Cgil: «Toti dica no a convegno ultradestre a Genova».

da Rassegna.it

“Leggiamo oggi con stupore le dichiarazioni del presidente della Regione Liguria, Giovanni Toti, attraverso le quali esprime, rispetto all’annunciato convegno delle ultradestre europee a Genova l’11 febbraio, una posizione non solo discutibile ma per noi sbagliata e crediamo offensiva della memoria delle tante e dei tanti che hanno lottato contro ogni fascismo, per liberare la nostra nazione dalla dittatura sanguinaria figlia di quelle ideologie che oggi si cercano di sdoganare come se nulla di tragico avessero rappresentato”, così in una nota la Cgil Liguria.

Affermare, continua il sindacato, come ha fatto il presidente Toti che “chi ha combattuto per fare avere a Genova una Medaglia d’oro per la Resistenza, e quindi renderla una città libera e democratica, l’abbia fatto anche perché si possano ospitare convegni di chi non la pensa come lui”, auspicando quindi che questa adunata abbia luogo e derubricando il tutto ad una semplice diversità ideologica, “corrisponde a una interpretazione che certamente non può riferirsi alla libertà di discutere a Genova politiche di ultradestra ispirate dall’ideologia fascista, ideale continuazione di un regime, respinto e sconfitto nel 1945, che aveva gettando l’Italia e il mondo in una stretta di dolore, macchiandosi di gravi atti sanguinari, lesivi della dignità e della vita di donne, uomini e bambini”.
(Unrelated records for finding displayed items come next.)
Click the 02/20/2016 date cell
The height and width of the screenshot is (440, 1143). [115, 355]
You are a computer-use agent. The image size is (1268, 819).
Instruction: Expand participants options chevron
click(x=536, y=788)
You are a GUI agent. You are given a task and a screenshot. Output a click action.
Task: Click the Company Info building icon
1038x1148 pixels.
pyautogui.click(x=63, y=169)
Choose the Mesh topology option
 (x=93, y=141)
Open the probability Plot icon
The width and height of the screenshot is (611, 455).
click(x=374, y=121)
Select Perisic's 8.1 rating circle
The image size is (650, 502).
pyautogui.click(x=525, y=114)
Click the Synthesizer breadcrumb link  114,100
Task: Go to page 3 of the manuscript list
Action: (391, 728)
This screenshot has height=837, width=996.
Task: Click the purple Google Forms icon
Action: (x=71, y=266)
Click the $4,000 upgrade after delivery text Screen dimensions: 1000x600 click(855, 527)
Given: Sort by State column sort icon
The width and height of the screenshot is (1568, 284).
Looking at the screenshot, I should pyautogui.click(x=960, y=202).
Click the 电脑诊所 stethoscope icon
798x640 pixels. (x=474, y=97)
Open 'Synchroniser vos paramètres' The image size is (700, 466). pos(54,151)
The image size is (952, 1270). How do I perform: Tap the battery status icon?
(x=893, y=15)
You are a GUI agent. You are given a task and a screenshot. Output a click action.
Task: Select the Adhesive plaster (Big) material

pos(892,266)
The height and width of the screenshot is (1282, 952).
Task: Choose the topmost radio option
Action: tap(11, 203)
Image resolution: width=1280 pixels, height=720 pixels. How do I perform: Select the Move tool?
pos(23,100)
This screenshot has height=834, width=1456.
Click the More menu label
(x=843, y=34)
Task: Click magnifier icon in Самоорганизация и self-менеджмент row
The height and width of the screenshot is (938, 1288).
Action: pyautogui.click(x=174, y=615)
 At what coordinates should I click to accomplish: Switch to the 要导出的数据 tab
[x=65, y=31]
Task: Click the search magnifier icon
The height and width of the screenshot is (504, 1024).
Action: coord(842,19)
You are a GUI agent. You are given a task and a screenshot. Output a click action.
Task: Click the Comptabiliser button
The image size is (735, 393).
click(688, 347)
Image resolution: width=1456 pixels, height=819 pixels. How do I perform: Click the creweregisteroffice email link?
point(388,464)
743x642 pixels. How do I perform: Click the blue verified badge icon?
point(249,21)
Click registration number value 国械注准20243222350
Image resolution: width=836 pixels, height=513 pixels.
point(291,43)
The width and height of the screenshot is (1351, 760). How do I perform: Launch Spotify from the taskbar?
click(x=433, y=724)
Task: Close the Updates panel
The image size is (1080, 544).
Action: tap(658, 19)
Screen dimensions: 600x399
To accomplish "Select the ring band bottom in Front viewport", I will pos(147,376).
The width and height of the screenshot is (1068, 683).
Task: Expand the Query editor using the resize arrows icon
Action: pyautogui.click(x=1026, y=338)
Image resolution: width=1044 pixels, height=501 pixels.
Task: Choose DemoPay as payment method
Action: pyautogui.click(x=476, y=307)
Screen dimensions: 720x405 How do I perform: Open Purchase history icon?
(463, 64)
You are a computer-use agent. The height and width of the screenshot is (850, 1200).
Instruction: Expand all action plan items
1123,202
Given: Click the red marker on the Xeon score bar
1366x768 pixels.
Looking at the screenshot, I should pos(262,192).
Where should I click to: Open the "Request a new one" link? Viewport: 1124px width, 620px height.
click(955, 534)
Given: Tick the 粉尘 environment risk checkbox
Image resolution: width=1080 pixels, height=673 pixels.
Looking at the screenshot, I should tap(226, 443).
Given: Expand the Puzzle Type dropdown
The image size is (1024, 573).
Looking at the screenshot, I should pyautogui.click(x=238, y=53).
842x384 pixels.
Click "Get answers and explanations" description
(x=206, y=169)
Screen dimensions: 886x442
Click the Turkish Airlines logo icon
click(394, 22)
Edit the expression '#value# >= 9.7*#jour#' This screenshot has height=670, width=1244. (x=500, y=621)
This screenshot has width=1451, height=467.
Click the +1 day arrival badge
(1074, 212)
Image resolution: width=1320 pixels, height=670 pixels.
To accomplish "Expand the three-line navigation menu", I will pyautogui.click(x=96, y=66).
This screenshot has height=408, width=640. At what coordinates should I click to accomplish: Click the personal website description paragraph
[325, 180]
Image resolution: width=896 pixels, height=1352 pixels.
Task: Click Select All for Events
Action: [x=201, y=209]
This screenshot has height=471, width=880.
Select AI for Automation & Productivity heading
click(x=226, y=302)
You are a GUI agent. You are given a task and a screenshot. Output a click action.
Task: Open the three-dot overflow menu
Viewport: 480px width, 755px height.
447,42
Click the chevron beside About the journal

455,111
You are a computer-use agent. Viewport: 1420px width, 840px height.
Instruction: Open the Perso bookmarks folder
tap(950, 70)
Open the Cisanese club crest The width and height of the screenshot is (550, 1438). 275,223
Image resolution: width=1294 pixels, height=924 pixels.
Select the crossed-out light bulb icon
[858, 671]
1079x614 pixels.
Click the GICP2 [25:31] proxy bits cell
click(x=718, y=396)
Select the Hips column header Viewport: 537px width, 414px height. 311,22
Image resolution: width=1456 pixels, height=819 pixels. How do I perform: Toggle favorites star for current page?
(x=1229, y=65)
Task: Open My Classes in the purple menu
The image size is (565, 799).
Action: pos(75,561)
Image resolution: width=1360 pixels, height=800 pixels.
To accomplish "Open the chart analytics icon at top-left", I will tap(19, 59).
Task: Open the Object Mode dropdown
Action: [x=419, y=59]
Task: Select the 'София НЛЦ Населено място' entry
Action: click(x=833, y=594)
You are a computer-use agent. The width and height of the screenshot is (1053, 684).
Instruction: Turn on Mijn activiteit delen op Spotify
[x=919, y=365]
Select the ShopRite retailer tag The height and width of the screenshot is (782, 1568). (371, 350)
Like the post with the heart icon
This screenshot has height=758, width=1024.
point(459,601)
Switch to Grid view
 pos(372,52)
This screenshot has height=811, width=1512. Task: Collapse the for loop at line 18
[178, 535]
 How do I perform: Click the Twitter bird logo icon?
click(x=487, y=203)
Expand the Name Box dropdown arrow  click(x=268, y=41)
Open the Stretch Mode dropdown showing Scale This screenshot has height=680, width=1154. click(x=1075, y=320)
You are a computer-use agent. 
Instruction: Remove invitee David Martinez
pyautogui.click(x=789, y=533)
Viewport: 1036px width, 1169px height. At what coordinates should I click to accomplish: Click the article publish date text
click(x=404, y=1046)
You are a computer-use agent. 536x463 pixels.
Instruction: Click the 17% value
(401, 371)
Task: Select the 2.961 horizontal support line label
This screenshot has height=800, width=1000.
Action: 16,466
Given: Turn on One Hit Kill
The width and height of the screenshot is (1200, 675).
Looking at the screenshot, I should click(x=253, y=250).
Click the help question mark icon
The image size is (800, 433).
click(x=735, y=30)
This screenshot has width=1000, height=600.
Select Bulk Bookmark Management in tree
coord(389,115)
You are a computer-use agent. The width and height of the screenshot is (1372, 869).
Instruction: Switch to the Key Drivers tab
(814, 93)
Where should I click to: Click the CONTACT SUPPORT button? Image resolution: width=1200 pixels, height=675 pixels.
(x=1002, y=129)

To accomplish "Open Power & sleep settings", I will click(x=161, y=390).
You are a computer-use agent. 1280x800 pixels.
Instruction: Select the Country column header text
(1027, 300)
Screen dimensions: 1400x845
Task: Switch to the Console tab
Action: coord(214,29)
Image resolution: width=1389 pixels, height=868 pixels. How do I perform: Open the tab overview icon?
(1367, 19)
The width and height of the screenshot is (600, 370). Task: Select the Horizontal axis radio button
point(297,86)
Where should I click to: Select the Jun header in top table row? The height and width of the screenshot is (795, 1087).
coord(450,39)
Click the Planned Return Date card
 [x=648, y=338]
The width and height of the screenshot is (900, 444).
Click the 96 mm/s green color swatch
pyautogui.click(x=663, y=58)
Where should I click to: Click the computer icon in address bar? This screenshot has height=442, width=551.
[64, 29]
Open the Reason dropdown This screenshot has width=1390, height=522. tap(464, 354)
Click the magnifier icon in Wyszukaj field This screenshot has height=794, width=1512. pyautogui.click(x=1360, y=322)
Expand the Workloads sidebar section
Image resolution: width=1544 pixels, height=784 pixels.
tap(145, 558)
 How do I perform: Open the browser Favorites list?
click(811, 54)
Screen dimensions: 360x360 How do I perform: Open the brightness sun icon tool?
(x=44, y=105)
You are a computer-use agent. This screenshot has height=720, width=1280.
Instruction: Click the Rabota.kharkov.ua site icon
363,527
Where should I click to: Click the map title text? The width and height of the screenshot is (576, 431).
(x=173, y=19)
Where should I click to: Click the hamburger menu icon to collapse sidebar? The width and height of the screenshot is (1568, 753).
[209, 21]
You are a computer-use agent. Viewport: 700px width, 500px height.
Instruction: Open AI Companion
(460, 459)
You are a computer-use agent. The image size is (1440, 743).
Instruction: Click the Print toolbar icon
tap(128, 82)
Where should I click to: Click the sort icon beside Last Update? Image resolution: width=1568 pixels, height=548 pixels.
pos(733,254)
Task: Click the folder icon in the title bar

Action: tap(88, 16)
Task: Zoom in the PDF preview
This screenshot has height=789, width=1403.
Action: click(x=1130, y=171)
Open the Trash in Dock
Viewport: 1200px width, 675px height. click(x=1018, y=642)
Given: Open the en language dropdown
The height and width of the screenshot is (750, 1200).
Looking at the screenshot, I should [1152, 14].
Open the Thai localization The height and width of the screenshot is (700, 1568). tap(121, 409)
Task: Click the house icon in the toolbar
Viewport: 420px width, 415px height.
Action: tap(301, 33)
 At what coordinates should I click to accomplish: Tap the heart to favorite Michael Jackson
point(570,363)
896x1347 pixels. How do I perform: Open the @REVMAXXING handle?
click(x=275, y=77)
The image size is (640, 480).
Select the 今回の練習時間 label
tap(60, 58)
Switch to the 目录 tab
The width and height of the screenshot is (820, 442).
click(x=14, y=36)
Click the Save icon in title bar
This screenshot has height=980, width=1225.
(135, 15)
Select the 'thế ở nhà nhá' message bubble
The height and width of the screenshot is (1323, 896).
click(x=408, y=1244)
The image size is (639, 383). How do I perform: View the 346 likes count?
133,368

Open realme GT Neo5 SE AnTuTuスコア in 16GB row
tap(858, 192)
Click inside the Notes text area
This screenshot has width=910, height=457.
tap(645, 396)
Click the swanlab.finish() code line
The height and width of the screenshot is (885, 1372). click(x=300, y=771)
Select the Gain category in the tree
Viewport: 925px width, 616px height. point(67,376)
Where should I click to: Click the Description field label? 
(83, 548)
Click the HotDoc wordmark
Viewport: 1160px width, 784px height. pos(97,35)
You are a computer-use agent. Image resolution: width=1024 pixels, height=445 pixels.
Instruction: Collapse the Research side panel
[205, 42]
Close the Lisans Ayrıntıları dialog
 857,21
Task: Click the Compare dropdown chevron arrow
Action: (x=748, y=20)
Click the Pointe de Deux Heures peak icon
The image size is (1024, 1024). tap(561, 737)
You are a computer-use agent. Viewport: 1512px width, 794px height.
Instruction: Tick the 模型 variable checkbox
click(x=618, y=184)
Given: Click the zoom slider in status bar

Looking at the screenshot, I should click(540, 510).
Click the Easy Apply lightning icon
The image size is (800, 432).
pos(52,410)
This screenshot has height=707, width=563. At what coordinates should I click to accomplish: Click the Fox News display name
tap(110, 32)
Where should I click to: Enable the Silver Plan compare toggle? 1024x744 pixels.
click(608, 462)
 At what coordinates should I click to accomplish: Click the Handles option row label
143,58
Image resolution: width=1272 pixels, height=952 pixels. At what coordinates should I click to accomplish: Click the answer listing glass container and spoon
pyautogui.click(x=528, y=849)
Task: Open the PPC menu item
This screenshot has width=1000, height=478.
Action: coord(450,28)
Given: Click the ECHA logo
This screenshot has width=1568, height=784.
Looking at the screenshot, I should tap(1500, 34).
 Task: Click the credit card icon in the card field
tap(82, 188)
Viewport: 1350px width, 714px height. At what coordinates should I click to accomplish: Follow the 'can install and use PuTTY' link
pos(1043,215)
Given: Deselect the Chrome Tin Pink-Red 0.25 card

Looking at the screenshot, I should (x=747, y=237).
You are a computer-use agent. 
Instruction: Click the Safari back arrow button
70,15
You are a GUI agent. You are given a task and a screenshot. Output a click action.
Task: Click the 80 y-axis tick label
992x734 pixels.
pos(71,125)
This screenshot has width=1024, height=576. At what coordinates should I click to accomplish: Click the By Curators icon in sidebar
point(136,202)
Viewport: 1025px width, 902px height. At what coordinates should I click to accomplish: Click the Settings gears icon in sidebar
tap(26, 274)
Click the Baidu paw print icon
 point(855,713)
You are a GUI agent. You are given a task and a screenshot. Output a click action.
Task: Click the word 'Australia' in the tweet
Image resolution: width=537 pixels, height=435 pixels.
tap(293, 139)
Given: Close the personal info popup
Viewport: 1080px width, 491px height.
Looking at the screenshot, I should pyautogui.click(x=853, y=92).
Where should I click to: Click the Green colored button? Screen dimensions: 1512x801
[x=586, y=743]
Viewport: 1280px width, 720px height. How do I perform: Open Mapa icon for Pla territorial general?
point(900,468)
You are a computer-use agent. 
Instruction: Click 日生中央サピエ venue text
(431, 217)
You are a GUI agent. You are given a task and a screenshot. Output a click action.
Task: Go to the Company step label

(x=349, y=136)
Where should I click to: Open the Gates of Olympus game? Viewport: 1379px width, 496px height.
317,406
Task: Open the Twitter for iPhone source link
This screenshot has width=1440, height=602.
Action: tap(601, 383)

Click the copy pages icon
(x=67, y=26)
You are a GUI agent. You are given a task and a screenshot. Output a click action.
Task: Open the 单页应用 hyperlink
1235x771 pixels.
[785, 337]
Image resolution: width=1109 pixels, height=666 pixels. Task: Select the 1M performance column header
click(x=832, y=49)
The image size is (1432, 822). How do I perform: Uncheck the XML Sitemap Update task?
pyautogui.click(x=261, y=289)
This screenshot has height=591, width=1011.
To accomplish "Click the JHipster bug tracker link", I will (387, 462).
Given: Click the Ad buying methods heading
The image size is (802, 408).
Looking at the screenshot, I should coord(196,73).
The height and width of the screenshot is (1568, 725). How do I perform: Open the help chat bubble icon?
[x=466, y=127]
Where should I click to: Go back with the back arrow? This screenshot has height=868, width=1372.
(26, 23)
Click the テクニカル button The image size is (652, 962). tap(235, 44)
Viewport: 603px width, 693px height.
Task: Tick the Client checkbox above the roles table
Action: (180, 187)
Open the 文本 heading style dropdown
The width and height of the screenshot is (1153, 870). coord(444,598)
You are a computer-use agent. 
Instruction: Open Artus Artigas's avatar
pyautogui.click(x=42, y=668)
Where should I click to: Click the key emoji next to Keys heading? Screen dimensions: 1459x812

“Chiediamo quindi che quel ‘convegno’ non si tenga, si neghino spazi utili in città, rispondendo ed affiancandoci all’appello dell’Anpi di Genova che chiede a tutte le forze democratiche di mobilitarsi per impedire un grave affronto alla città, Medaglia d’oro della Resistenza e invitando a prendere analoga posizione  anche alle forze politiche al governo della nostra Regione, nel rispetto della nostra Costituzione, delle nostre leggi, della nostra storia e della memoria di chi quella storia l’ha fatta”, scrive la Cgil regionale.